In die andere Richtung entwickelten sich die Risikoprämien bei Shopping-Centern und Geschäftshäusern in den Top-Lagen der Großstädte, die laut CBRE seit dem ersten Quartal 2020 im Schnitt der Top 7-Städte um 18 Basispunkte auf 3,30% gestiegen sind, Savills beziffert den Wert mit 3,0%. Dabei sieht BNPPRE die Risikoprämine in der Bandbreite von 2,80% in Berlin und München und 3,30% in Köln. Die Spitzenrenditen von Shopping-Centern legten in diesem Zeitraum laut CBRE sogar um 85 Basispunkte auf 5,10% an A-Standorten und von 6,10% an B-Standorten zu.

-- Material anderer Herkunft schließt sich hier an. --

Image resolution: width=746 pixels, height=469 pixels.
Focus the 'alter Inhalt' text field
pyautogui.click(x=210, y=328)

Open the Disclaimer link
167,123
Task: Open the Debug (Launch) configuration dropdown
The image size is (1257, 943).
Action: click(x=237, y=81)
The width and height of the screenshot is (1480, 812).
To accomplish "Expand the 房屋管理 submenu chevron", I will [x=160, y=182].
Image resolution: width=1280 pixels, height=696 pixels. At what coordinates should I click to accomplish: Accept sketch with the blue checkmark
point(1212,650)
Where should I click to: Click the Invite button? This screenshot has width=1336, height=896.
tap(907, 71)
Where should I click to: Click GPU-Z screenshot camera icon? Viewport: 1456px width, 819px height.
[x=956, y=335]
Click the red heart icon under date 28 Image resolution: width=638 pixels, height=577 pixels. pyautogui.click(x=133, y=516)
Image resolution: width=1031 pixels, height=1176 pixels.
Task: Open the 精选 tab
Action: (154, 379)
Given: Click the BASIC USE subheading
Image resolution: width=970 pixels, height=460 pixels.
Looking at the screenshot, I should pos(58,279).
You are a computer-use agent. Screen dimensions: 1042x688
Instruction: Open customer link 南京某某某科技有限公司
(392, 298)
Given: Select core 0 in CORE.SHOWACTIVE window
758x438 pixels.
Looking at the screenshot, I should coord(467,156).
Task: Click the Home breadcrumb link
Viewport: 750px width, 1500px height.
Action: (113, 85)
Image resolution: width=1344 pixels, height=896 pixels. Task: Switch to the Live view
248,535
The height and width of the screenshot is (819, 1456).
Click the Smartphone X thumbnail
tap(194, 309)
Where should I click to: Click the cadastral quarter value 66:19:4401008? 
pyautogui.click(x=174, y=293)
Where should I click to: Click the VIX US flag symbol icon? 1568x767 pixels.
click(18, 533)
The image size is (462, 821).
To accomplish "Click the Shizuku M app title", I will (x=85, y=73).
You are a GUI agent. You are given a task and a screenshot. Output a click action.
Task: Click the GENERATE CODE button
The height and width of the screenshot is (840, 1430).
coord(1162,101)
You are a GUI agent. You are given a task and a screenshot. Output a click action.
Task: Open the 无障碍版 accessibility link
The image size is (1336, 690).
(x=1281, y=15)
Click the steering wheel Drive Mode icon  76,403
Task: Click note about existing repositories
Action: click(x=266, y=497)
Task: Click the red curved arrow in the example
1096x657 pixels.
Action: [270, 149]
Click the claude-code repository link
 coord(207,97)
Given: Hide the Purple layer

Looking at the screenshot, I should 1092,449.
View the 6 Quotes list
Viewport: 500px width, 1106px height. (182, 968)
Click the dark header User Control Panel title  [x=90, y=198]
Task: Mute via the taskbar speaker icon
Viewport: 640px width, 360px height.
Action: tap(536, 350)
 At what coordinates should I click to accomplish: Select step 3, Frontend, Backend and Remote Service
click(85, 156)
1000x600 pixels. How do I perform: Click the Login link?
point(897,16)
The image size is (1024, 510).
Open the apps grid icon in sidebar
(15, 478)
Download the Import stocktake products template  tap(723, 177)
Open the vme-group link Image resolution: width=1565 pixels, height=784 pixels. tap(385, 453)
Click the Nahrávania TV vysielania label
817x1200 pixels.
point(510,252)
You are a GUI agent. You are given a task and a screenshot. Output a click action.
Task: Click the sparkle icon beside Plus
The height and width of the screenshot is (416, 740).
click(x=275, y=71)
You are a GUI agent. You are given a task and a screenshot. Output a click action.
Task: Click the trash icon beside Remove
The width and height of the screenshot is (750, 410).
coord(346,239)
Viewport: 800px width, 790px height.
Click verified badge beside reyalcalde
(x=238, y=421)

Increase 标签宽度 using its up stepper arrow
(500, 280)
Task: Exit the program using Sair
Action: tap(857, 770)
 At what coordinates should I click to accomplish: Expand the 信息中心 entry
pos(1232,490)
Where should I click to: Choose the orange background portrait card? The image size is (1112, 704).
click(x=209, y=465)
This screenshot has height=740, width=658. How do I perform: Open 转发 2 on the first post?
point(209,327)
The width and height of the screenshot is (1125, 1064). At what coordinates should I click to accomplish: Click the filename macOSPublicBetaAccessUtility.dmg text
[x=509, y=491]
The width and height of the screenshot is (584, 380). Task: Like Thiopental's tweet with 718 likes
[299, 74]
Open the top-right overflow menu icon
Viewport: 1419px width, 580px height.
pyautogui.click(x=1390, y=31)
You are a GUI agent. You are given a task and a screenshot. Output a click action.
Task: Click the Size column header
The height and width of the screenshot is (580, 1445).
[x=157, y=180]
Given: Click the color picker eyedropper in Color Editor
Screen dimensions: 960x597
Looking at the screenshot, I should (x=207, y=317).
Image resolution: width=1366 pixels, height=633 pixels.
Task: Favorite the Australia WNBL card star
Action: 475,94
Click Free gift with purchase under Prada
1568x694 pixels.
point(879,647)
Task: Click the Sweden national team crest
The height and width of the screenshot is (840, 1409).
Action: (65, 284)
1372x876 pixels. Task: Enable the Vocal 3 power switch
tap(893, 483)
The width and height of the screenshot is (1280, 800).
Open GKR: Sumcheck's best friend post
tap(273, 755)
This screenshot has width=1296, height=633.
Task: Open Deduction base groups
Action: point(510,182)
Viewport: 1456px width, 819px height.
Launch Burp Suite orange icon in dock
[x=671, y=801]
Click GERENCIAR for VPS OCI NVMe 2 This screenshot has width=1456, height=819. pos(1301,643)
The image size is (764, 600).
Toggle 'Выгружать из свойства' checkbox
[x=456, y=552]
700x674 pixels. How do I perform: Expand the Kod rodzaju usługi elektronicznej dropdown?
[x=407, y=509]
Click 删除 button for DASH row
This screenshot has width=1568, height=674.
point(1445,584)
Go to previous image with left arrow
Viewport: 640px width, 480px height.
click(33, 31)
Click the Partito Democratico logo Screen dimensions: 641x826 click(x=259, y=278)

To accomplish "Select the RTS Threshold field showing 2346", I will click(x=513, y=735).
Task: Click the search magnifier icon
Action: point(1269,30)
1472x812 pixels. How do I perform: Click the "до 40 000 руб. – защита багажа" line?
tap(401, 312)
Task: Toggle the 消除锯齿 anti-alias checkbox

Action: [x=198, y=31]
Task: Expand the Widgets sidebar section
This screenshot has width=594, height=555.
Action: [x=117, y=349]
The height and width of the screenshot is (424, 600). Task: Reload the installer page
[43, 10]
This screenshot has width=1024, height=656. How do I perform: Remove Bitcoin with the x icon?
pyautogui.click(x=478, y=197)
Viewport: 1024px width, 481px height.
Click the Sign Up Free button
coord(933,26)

Laut Poppinga hat sich der Anstieg der Spitzenrenditen sowohl bei 1A-Objekten als auch bei Shopping-Centern zuletzt jedoch verlangsamt.

Beim Blick auf das Gesamtjahr konstatiert BNPPRE-Geschäftsführer Scharf, dass die Marktbedingungen für Retail-Investments außerhalb der Fachmarkt- bzw. Lebensmittelsparte „als äußerst schwierig zu bewerten sind“. Anlass zur Hoffnung geben für ihn viele kleinere Transaktionen, denen im Jahresverlauf auch wieder größere Investments folgen könnten, soweit Angebot und Corona-Krise das zuließen. Poppinga geht davon aus, dass das Transaktionsvolumen 2021 von einer Kombination aus „Produktmangel“ und einem – jedenfalls in einigen Segmenten – „pandemiebedingten Abwarten“ der Investoren geprägt sein werde.

Für Impulse könnte auch der Trend zu Mixed-Use-Objekten mit Handel und Wohnen oder zu Quartieren mit verschiedenen Nutzungen sorgen. „Insgesamt gehen wir davon aus, dass die Dynamik am Einzelhandelsinvestmentmarkt nach dem schwachen Jahresauftakt noch zunehmen wird, zumal sich einige größere und attraktive Pakete im Markt befinden“, so Poppinga. Das sieht Hoenig-Ohnsorg ähnlich: Großportfolien vor allem im Fachmarktbereich mit Lebensmittelschwerpunkt, die derzeit im Markt sind, aber auch Mischportfolien mit Einzelhandelsanteilen könnten das Transaktionsvolumen bis zum Jahresende noch in die Nähe von 10 Mrd. Euro bringen, wie es die Jahre 2016 und 2018 mit ähnlichem Jahresauftakt gezeigt hätten.